Eyes or throat feeling a bit scratchy? Smoke from California wildfires continue to ignore state borders and the haze can have a negative effect on health. Lake Havasu City hasn’t been hit with severe air quality alerts but warnings shouldn’t replace what a person’s body is saying. Lots of people are noting the effects.
Health officials agree that the wildfire smoke poses hazards and produce many reactions.
It’s not lost on anyone that smoke effects can be similar to some coronavirus symptoms. Or flu. Breathing difficulties, itchy throat and eyes, runny noses and headaches are common to all.
The medical advice is also similar, from staying inside at home to wearing face masks, particularly the N95 protective masks.
Those looking for the positives will say that all bases are covered by staying home and wearing masks.
Many places in the West are experiencing much worse air quality than Mohave County. For that we can be grateful while understanding that our intermittently hazy skies are a literal breath of fresh air for those escaping the fires. As always, Havasu is a great escape.

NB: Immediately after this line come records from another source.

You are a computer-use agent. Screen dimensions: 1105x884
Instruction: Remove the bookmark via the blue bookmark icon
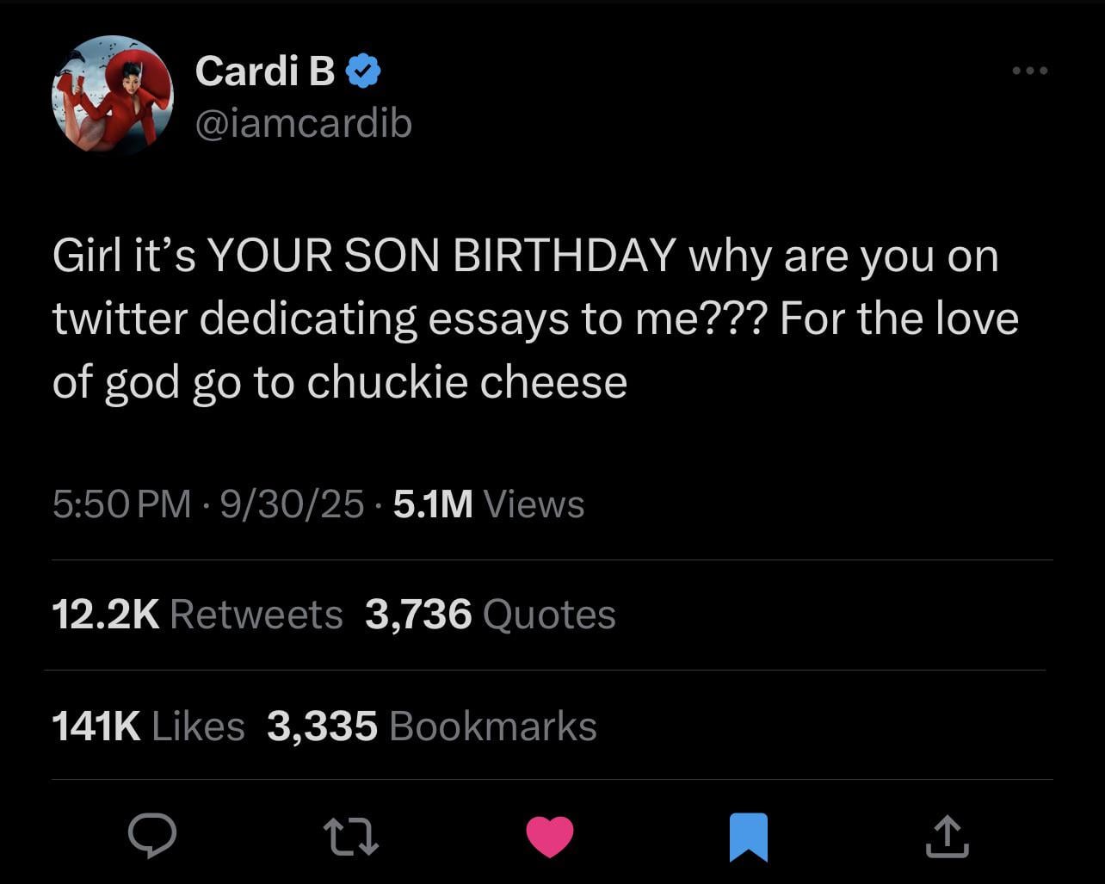[x=748, y=838]
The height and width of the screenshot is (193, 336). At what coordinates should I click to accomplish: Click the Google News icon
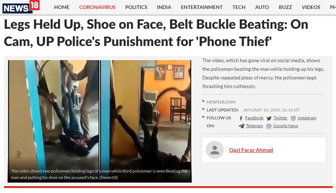pos(269,126)
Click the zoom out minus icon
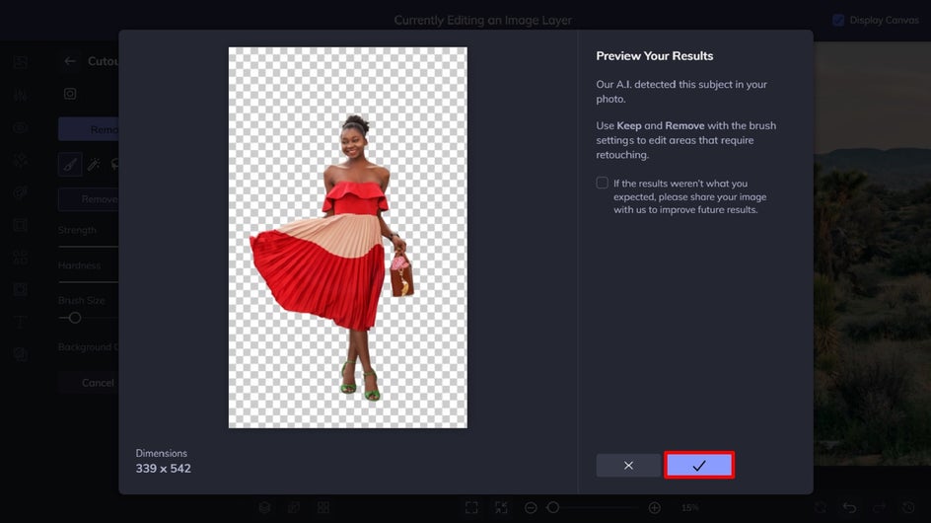The height and width of the screenshot is (523, 931). pos(531,507)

We’re hardly encouraging people to shelter in place because of the smoke. We do encourage everyone to recognize the potential cumulative effect of a couple of weeks or more of living, working and playing in an unhealthy haze.
Western Arizona is fortunate to avoid the blazes and destruction and intensely smoky air farther west. It’s not immune to all the effects.
The good news is that people are already well familiar with the more intensive protections – masks, of course.
And if someone thinks their sneeze might mean coronavirus, a few hours of air conditioned air might clear things up and answer the question.